Kermie and Algy Irvin Jr. own two Painting with a Twist enterprises in the Greater Houston area. Their businesses are part of a trend toward “lifestyle franchises,” a segment in which both franchised and independent ventures cover leisure pursuits such as jewelry-making and beer brewing. The Irvin’s have found their niche by helping people unwind with a paintbrush in one hand and a glass of wine or a soft drink in the other. The couple purchased their first Painting with a Twist franchise in December 2009 in The Woodlands, Texas, and their second in 2012 in Kingwood.
Painting with a Twist is a Paint and Sip franchise, headquartered in Mandeville, Louisiana, that currently boasts more than 125 franchises in 23 states throughout the United States. With a presence in nearly half the nation, Painting with a Twist is now claiming new territory by offering franchising opportunities in four states: Arizona, California, Virginia, and Massachusetts.
Founded in 2007 by Cathy Deano and Renee Maloney, Painting with a Twist began franchising in 2009 and provides customers with paint, a canvas, and brushes. The concept pairs instructional art with friends, wine or soft drinks, snacks, and a lively instructor to produce individual works of art. Customers pay $35 for a two-hour class or $45 for a three-hour stint at the easel, surrounded by fellow art lovers as they sip glasses of vino and produce paintings.
There’s nothing quite like a natural disaster to make you rethink your life and work. That what happened in 2005 when Kermie, 42, was working as an engineer in the maritime industry, and Algy, 43, was employed in the oil industry and as a commercial photographer. The Irvin’s lived in New Orleans when Hurricane Katrina ripped through the city that year.
That was a turning point for the couple, who relocated to Houston the following year. As part of their rebirth the couple decided to become business owners, and invested $80,000 of their own funds to open their first Painting with a Twist location. Their initial cash outlay covered the building lease and franchise fees, the latter of which includes all equipment, supplies, artist training, studio setup, and “a few months of buffer until the studio was self-supporting,” says Kermie.
The turnkey investment to become a Painting with a Twist franchise is approximately $100,000. Franchise partners have access to comprehensive and ongoing training from a Home Office support staff of 16 professionals, as well as access to the company’s industry-leading library of more than 4,000 copyrighted and original paintings.
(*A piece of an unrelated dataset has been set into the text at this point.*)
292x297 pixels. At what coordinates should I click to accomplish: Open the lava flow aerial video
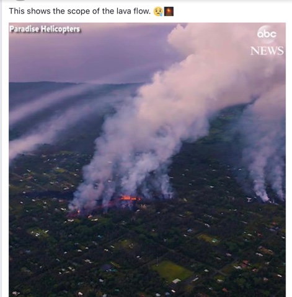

Painting with a Twist is the largest and fastest-growing Paint-and-Sip franchise in the country. The company, which was recently ranked the No. 1 Paint and Sip franchise, along with the Top New Franchise and the Best of the Best in 2014 by Entrepreneur Magazine, plans to open 68 studios in 2014 and has experienced 23 percent same-studio sales growth year-over-year.
The Irvin’s rank among the top grossing Painting with a Twist operators. Franchisees in the top one-third of the company earn about $302,000 in gross annual revenue.
Part of the Houston couple’s marketing efforts have involved fundraising activities with local schools, running silent art auctions, and providing support services for two of the area’s largest art festivals. Their community involvement led to lucrative corporate deals. In 2010, for example, clients like ExxonMobil and Marriott’s Woodlands Waterway Hotel and Convention Center began sending groups of employees to Painting with a Twist to participate in team-building activities.
“We believed in the concept and we knew that once we educated people about it and they understood it, it would catch on,” says Algy.
Over the next two years the couple plans to open a third location and use social media and Internet radio to promote the business and increase consumer awareness.
“I have always had a passion for the arts and the desire to improve the quality of life of the people that I work with,” adds Algy. “Painting with a Twist provides the ultimate avenue to fulfill both.”